Reiner Braun vom Forschungsinstitut Empirica erwartet jedoch Rechtsstreitigkeiten über die Definition solcher Grundstücke. „Im Ergebnis wird die Grundsteuer C nicht wie erwartet ausreichend Bauland mobilisieren“, sagt er. Letztlich sei eine Reform in Richtung einer Bodenwertsteuer notwendig. Diese wäre unabhängig von der Art der Bebauung und würde nach Ansicht ihrer Befürworter zu einem verantwortungsvolleren Umgang mit Bauland führen.

Das Baukindergeld hält Braun ebenfalls für unzureichend, da es nicht eine „dringend erforderliche Sparförderung“ ersetze.

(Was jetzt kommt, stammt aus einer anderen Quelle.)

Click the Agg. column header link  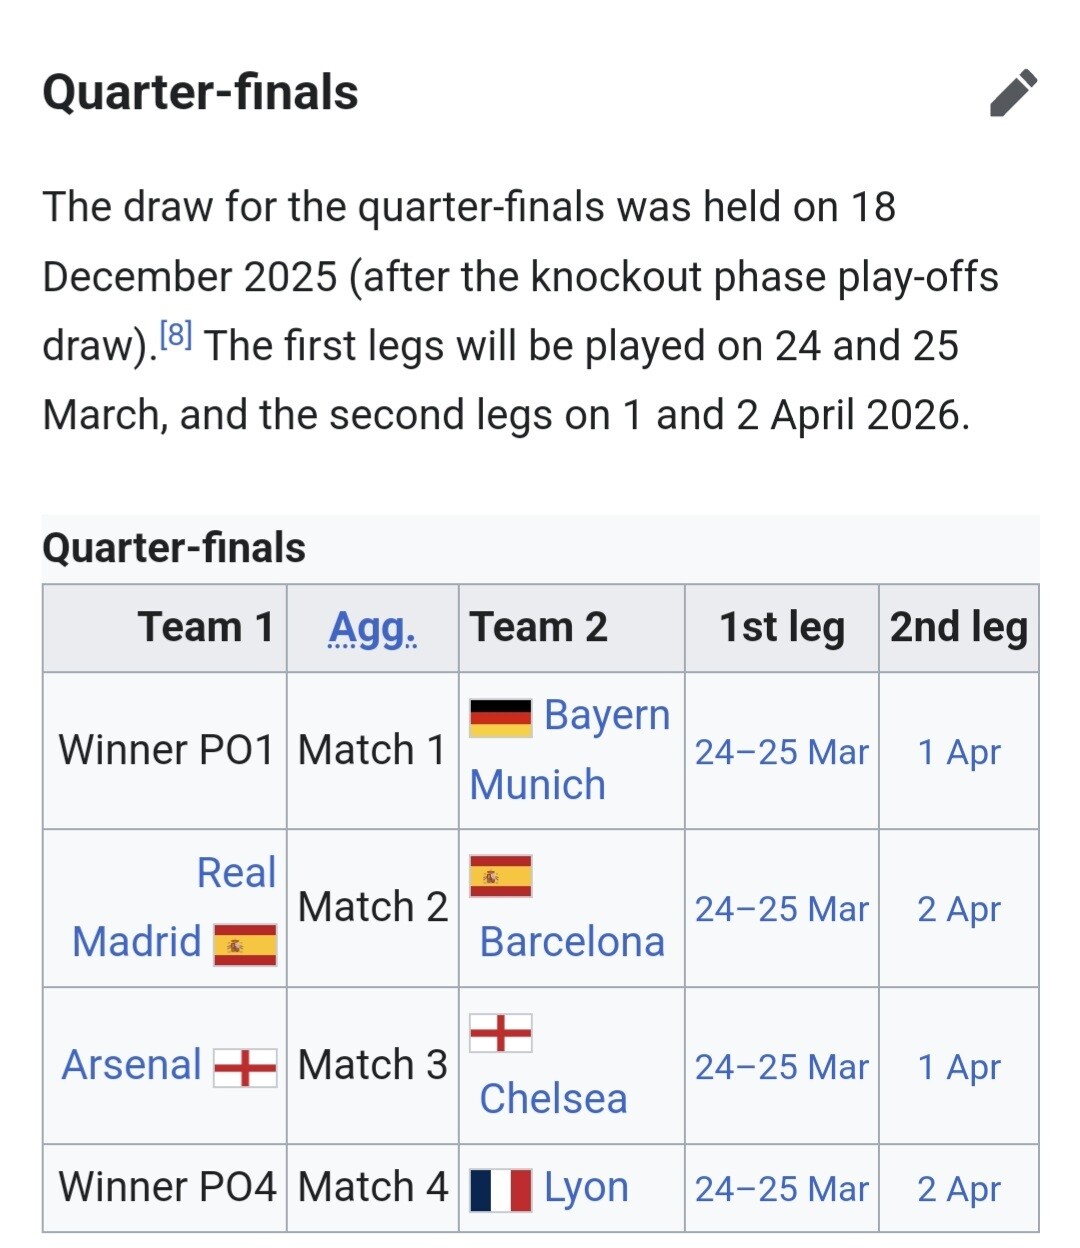[372, 628]
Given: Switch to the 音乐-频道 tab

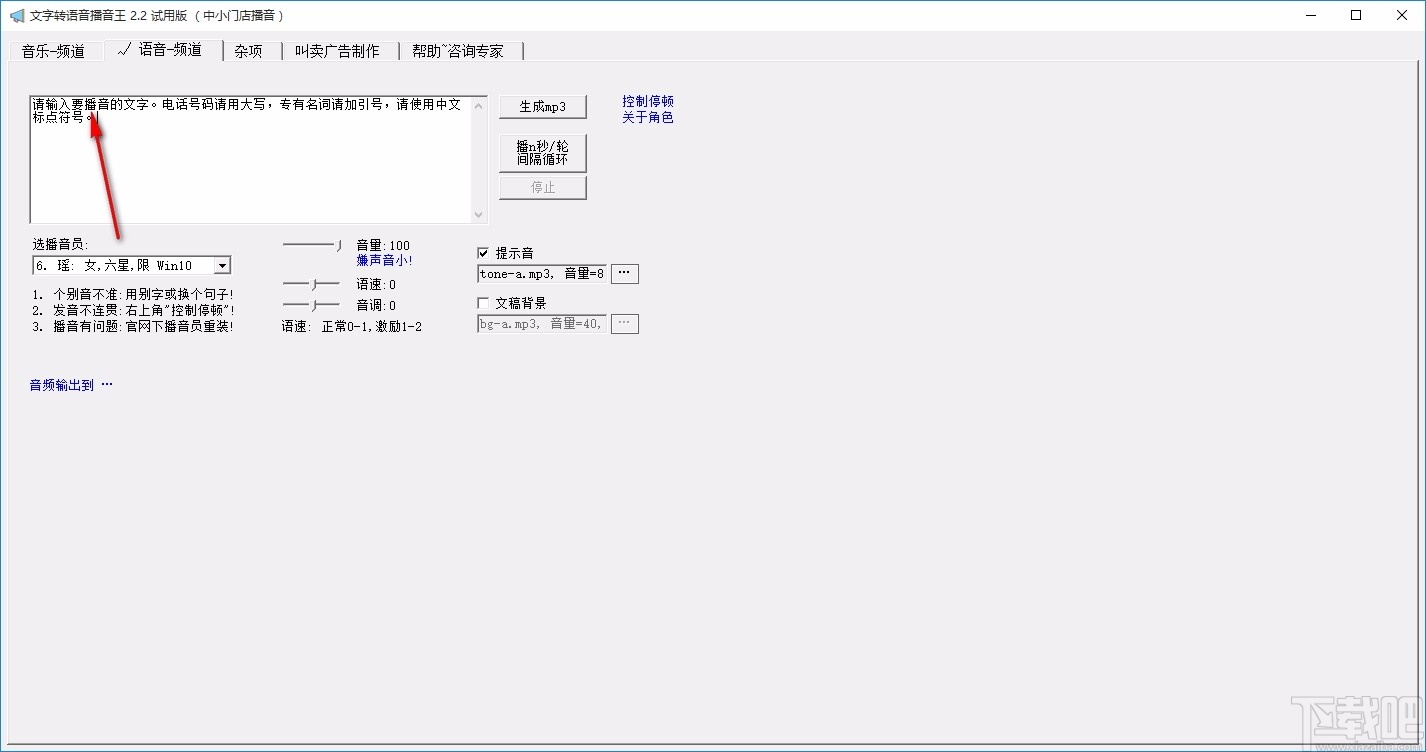Looking at the screenshot, I should [55, 50].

So seien etwa die Einkommensgrenzen für die Wohnungsprämie – eine weitere Subvention für den Immobilienmarkt – seit 1996 nicht mehr angehoben worden. Außerdem gebe es immer mehr Kinderlose, die Eigentum erwerben wollten, aber zu wenig Eigenkapital und keine staatliche Förderung hätten.

Auch Niels Nauhauser findet, dass der Staat lieber Sparer allgemein statt nur Häuslebauer mit Kindern fördern sollte. Seine Verbraucherzentrale plädiert für einen staatlichen Vorsorgefonds nach schwedischem Vorbild, ohne die oft hohen Provisionen der Finanzindustrie. „Davon würden alle Verbraucher profitieren“, sagt Nauhauser. „Auch die, die nur 50 Euro im Monat zur Verfügung haben. Und das erfordert nicht einmal ein Mehr an Steuermitteln.“

Zusammengefasst: Union und SPD haben sich auf ein Baukindergeld geeinigt, das Familien mit Kindern beim Erwerb von Wohneigentum unterstützen soll. Umstritten ist die Subvention vor allem deshalb, weil nur ein Teil der Bevölkerung davon profitiert, der Immobilienmarkt schon jetzt überhitzt ist und das Geld in den falschen Händen landen könnte.